Lab automation company raises $14 million from top life sciences companies
Andrew Alliance, a developer of robotic liquid handling systems, has raised $14 million in its latest funding round.
Andrew Alliance says its technology is is improving repeatability with an innovative approach to liquid handling with conventional laboratory pipettes.
The new $14 million investment came from several of the leading life sciences enterprises, including Tecan Group, the Waters Corporation, Inpeco, Rancilio Cube, Sam Eletr Trust and Omega Funds.
The C-round investment brings together a strategic mix of globally recognized life sciences market leaders, along with private equity investors and including existing investors.
Piero Zucchelli, CEO and a co-founder of Andrew Alliance, says: “We are delighted to expand our team of investors and partners with the industry’s most recognized companies.
“It’s particularly meaningful that both Tecan and Waters appreciate how we’re making robotics accessible to more scientists.”
The Tecan Group is the world leader for automated liquid handling solutions, and Waters has pioneered chromatography, mass spectrometry and thermal analysis innovations serving the life, materials and food sciences for nearly 60 years. Both companies are considered technology leaders in their respective fields.
Paul Tardif, senior director of corporate development at Waters, says: “Andrew Alliance’s robot changes the game for repeatability – and further improves our customers’ operational efficiency.
“The Andrew robots are extraordinarily affordable and solve a persistent problem. Our customers are eager for a ready-to-use solution like this.”
In the past four years, Andrew Alliance says it has become “a leading choice for life science bench robotics”.
It’s relied on by 18 of the top 20 pharmaceutical companies, the top four diagnostic companies and 16 of the top 20 of the world’s leading academic research institutions.
Andrew Alliance’s flagship offering is a family of flexible, software-driven robot models, each with a footprint about the size of a standard piece of paper.
The robots work “right out of the box”, says the company, and deliver absolute consistency in how liquids are measured and tested, using standard pipettes and consumables. The robot, which is called “Andrew”, is said to perform its job within a few minutes of setup.
David Martyr, CEO of Tecan, says: “Andrew Alliance’s affordable benchtop robotics using conventional pipettes is a new and complementary approach to Tecan’s workstations, which help customers to automate a wide variety of laboratory workflows in research and clinical diagnostics.”

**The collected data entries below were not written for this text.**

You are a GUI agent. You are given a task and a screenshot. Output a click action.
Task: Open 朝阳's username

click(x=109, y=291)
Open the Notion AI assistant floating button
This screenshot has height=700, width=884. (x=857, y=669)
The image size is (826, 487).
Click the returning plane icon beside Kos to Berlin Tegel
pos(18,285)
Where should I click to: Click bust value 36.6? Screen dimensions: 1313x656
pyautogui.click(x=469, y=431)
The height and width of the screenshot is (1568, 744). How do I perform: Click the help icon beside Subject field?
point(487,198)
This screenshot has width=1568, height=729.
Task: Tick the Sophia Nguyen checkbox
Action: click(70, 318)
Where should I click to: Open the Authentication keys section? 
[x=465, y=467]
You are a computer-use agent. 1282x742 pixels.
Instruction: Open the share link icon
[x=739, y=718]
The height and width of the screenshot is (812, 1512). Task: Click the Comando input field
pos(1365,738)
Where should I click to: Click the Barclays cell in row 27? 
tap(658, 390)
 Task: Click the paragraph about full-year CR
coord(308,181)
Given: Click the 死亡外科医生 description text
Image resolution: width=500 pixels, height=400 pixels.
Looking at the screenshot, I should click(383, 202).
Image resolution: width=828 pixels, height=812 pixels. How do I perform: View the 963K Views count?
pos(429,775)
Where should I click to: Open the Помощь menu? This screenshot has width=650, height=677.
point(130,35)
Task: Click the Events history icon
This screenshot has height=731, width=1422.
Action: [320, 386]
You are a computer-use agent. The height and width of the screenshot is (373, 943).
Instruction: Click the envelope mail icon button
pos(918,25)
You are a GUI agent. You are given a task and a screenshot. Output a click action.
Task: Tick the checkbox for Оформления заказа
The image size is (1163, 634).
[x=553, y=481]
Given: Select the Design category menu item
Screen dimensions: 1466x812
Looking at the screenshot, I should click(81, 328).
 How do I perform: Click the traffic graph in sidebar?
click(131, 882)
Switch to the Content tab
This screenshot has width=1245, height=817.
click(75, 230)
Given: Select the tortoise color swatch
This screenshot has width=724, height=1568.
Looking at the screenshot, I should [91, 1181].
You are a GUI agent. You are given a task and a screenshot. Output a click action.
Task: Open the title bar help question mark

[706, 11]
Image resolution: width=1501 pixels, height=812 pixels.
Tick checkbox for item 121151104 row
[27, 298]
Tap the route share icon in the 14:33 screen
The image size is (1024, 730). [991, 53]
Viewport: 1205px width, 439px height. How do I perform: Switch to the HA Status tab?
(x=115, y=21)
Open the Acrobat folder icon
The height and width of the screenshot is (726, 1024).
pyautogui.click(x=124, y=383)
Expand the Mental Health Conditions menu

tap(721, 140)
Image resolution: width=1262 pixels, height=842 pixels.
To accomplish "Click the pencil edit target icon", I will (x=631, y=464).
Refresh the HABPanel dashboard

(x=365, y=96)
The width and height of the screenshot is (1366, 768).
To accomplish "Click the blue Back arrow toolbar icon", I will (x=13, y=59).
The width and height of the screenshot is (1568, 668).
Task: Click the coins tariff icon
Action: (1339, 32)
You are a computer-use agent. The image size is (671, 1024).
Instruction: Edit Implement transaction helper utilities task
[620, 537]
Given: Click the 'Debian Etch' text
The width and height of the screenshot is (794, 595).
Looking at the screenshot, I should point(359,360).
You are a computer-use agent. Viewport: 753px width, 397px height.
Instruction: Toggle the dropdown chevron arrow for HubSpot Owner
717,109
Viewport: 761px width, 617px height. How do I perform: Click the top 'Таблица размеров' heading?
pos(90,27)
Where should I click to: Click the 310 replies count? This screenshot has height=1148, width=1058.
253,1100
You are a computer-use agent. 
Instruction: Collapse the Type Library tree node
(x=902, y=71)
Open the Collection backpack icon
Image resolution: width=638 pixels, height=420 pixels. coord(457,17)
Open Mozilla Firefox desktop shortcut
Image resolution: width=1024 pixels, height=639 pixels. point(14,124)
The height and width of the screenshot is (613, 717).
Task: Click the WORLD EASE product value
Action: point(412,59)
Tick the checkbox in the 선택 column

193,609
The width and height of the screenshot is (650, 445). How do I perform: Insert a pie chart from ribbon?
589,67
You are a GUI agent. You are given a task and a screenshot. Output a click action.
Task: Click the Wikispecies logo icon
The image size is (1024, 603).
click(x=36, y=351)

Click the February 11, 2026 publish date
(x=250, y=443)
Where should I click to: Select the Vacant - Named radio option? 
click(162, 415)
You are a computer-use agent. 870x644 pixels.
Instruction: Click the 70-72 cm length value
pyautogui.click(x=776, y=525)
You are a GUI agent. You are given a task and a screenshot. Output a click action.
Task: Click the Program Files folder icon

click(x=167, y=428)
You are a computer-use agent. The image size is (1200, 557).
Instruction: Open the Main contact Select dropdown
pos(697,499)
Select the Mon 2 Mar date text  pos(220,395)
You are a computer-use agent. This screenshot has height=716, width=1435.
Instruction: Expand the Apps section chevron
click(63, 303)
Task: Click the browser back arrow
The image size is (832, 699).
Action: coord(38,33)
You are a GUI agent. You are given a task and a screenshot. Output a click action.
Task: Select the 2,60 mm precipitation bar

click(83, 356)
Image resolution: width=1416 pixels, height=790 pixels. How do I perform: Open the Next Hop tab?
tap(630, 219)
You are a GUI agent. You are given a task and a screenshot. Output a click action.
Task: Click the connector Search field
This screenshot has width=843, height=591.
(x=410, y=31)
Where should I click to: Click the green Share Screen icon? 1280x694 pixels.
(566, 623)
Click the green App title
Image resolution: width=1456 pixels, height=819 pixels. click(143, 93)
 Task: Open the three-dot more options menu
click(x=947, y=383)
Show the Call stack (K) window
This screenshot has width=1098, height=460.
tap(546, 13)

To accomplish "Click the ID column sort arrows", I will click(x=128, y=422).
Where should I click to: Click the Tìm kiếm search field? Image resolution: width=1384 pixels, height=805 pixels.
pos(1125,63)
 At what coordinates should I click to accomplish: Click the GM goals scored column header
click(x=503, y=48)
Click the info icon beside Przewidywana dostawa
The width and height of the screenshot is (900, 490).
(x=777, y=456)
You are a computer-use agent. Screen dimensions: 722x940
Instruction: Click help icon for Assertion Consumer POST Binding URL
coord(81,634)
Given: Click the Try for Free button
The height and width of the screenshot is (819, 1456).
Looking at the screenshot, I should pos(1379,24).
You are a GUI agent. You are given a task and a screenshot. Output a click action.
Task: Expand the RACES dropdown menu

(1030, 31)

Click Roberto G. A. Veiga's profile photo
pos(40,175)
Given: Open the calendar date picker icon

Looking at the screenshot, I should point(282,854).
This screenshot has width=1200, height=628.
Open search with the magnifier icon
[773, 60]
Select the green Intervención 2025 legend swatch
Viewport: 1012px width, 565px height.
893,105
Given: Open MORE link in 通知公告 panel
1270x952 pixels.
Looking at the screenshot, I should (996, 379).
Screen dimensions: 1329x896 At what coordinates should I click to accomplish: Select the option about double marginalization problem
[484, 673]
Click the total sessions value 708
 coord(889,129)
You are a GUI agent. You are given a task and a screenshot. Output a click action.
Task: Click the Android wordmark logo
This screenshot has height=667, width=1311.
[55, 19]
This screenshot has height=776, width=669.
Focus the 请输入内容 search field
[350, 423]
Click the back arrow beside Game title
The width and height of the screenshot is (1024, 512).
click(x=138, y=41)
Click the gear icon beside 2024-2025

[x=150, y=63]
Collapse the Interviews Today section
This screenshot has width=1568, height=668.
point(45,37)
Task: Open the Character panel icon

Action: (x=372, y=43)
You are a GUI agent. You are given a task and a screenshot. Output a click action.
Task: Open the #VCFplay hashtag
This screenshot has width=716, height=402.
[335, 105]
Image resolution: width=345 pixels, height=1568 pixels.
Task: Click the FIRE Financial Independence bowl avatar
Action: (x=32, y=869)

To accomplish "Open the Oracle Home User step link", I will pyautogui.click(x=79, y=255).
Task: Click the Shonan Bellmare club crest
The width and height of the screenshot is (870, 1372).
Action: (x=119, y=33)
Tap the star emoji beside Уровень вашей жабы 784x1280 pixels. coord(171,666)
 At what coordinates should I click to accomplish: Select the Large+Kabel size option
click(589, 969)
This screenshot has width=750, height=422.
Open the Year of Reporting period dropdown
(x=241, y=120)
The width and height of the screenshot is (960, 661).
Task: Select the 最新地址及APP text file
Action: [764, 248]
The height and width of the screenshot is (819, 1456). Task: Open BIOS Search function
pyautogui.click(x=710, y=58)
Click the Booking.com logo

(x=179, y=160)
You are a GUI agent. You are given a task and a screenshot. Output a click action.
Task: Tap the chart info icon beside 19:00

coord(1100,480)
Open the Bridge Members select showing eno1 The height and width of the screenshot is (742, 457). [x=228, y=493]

Andrew Alliance will use the funds for continuous product innovation and strategic industry partnerships. It also will extend its close collaboration with customers worldwide to refine future offerings.
Otello Stampacchia, managing director and founder of Omega Funds, an early investor, says: “Demand for better reproducibility continues to increase. We are delighted to work with Andrew Alliance to address this major issue.”
Sam Eletr, a member of the founding team and an early investor, says: “The ongoing innovation in life science creates a vast opportunity for new automated tools and approaches like Andrew Alliance’s robots.”